Self-harm

Steps to change

It’s really important to manage self-harm early because it is a behaviour that can become habitual and increase in intensity. The good news is that there are lots of effective ways to make change.

Some myths about self-harm

“Self-harm is attention seeking”

“I can’t admit to self-harming, my friends will think I’m crazy”

“People who self-harm can stop easily if they want to”

“My parents will say it’s a teenage thing and that I will grow out of it”

“If I’m not wounding myself too much it’s no big deal”

“I can’t see a doctor, they will say I’m crazy”

“My parents will be disappointed in me”

“What’s the point? Nothing helps!”

Some truths about self-harm

“Self-harm is very private and personal. It is an expression of stress or distress and needs specialist attention”

“No one will think you are crazy. Most people will confirm they have experienced similar feelings, even if they haven’t carried out the action”

“Self-harm doesn’t only affect teenagers. It is a sign that is worthy of attention”

“It’s not necessarily the seriousness of the injury but the fact the injury is happening in the first place that’s important”

“Self-harm is a coping strategy to distress that is known to doctors and is treatable. Your doctor will not treat you as doing something crazy”
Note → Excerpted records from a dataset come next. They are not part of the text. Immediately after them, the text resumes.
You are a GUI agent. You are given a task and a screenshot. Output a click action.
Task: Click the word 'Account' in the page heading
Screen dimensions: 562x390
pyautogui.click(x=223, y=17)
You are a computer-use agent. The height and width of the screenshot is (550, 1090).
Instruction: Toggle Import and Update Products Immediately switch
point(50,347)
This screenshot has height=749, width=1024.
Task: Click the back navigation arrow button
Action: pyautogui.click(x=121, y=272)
“There are lots of effective treatments for the causes of self-harm. Take steps to do something about it – there is a point!”

Four steps to change

  • Keep yourself safe from self-harm because it affects your future. Stop, think, evaluate

Whether you have just started harming or have been for a while, try some of the techniques in our ACT section to make change.

Try and think about what your self-harm is expressing.

Listed below are some tips (please note these do not replace the assessment and intervention offered by a mental health specialist or your GP):

  • If it’s COMFORTING see if you can do alternative comforting actions instead – for example, have a bath, cuddle someone or something, do something relaxing, listen to some music you like
  • If it RELEASES FEELINGS, try some other outlets of feeling release instead – for example, talk to someone, exercise, write down how you feel, draw your emotion
  • If it RELEASES TENSION, try another way to release tension instead – for example listen to some very loud music, run on the spot as fast as you can or rip some paper. PRACTICE for at least 5 minutes
  • DISTRACT yourself from the temptation to self-harm. Do something – go for a walk, give yourself something difficult to do. Sit it out – the urge will pass

Try our free Calm Harm app which has a range of tasks to help you surf the urge to self-harm.

This clinician-developed app can be downloaded from the App Store or Google Play.

It can be password-protected and has a range of tasks you can do to help manage the urge to self-harm.

  • Now you’ve made a difference, work on your strategy to maintain this over the long term. Remember you get to long term by doing one day at a time. No one gets it right immediately. Keep trying – you will get there either with your own inner strength or with the help of others. There is help available

Try it. Give yourself a seven day period to put all of this into action. If you have success, try another seven days. Build up to 30 days.